Thursday, April 9, 2015

Si Kopi dan Buku

Sudikah kiranya engkau menghabiskan malam ini melalui celoteh-celoteh pada tubuhku?" Sapa buku-buku pada setoples kopi yang berdiri tepat disampingnya.

"Malam ini terlalu dingin untuk kau bagikan sendiri, sayang. Marilah bermalam denganku. Kau boleh meraba tubuhku, lalu membacaku persatu kata. Kau bisa menikmati semuaku hingga kau merasa puas, asal kau tak sendiri lagi, sayang. Sebab malam terlalu egois membagi suasananya padamu, lalu aku rela berbagi kehangatan padamu."

Tak lama kemudian, si kopi pergi. Diantarkannya ia pada pilihan lain untuk membagj kedinginannya. Si buku tak diajak pergi.

"Maaf, sebab ia lebih membutuhkan kehangatanku dibandingku yang berada dalam toples itu. Bukankah aku diciptakan untuk seperti itu? Berbagi kehangatan dengan yang lain; asap-asap dari batang rokok, lelaki yang menghabiskan malamnya, lalu dengan celoteh dari mulut-mulut mereka. Aku berharap ada yang mengambilmu untuk ia bagikan kedinginanannya padamu, membasuh tubuhmu, lalu menjamahmu perkata-kata, lalu kita bisa berdampingan berdua." Ucap biji kopi yang telah menjadi secangkir minuman pada buku.

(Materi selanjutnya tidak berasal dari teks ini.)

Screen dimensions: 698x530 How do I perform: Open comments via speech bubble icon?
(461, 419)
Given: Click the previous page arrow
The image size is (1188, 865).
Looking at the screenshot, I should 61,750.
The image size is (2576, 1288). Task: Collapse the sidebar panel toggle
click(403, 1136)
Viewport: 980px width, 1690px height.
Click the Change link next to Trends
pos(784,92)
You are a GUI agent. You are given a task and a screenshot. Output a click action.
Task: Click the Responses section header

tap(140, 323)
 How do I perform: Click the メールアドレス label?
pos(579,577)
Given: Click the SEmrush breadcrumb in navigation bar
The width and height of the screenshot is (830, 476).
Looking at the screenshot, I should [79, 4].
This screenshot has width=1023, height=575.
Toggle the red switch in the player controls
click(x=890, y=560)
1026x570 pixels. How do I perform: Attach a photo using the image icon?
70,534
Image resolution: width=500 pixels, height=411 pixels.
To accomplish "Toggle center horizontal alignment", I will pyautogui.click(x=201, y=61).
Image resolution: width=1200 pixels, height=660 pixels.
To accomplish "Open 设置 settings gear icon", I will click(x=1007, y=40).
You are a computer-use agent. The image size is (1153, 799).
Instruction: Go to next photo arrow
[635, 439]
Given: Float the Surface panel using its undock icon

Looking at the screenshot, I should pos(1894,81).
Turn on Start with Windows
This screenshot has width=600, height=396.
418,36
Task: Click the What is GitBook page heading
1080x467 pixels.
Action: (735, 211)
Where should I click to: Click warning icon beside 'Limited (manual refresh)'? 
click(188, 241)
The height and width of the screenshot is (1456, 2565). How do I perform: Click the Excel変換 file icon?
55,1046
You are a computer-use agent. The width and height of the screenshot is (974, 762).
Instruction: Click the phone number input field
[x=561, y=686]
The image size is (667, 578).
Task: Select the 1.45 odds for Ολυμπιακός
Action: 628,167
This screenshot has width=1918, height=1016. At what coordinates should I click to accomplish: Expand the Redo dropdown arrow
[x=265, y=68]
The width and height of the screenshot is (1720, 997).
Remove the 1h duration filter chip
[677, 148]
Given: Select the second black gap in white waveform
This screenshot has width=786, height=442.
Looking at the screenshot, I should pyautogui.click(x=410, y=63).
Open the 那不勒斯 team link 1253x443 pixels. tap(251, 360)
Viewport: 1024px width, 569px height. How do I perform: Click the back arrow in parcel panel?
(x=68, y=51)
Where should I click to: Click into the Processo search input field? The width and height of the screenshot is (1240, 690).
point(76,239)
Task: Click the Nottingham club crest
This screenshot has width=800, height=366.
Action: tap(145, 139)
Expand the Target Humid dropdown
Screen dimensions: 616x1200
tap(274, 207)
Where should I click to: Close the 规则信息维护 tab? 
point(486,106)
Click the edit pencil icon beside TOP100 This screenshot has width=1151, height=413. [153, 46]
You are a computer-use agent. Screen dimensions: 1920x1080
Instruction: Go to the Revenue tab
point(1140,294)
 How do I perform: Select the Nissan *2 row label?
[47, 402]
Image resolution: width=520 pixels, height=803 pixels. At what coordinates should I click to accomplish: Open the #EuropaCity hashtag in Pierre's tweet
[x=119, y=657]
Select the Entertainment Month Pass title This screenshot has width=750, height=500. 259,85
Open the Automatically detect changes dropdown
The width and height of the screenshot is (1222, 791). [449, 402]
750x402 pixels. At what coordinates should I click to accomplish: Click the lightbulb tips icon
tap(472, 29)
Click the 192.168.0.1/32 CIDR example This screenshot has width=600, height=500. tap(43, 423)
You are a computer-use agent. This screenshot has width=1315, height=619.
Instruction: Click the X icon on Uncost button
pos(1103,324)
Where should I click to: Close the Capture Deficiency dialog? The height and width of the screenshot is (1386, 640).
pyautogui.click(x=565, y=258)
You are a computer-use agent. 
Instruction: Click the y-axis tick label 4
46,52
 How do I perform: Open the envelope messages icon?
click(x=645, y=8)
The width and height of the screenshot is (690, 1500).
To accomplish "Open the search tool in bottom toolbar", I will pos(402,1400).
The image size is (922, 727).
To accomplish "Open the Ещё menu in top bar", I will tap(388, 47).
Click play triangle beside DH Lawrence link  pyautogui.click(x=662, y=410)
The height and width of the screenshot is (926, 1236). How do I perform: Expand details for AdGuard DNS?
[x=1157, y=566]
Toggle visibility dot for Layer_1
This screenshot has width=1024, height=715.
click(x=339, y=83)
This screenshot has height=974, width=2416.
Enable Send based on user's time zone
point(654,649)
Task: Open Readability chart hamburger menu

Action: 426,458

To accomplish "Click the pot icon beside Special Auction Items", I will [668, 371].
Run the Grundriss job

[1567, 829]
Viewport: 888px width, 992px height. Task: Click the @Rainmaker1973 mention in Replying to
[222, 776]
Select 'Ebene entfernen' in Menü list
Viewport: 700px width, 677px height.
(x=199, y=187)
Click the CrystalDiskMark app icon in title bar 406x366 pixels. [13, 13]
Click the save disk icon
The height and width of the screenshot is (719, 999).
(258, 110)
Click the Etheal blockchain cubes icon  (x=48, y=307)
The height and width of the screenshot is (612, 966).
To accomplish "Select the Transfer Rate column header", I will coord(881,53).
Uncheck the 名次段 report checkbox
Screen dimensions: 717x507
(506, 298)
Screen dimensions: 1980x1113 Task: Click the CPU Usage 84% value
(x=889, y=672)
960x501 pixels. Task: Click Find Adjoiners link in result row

Tak lama kemudian, datanglah seorang perempuan. Sipit matanya tertutup oleh dua lensa yang menyanggah pada hidungnya. Hari belum terlalu malam, tapi dingin datang lebih dahulu.

"Mas, kok ada buku-buku". Tanya perempuan itu pada penjaga kafe.
"Iya, saya mau buka perpus. Ini baru sebagian. Selebihnya sedang pada proses." Jawab si penjaga pada perempuan yang bermata sipit itu.
"Aku pesen Mandailingnya ya, Mas. Sekalian ku pinjam Karl Marxnya ya". Pintanya.
"Iya ambil aja".

Perempuan itu memilih meja dekat tanaman-tanaman. Ia kemudian membaca buku yang dipilihnya. Tak lama kemudian, secangkir kopi datang dihadapannya.

"Syukurlah, kita bisa berdua kembali" ujar buku pada kopi. "Mari sama-sama memberi arti pada perempuan bermata sipit itu". Ujar si buku.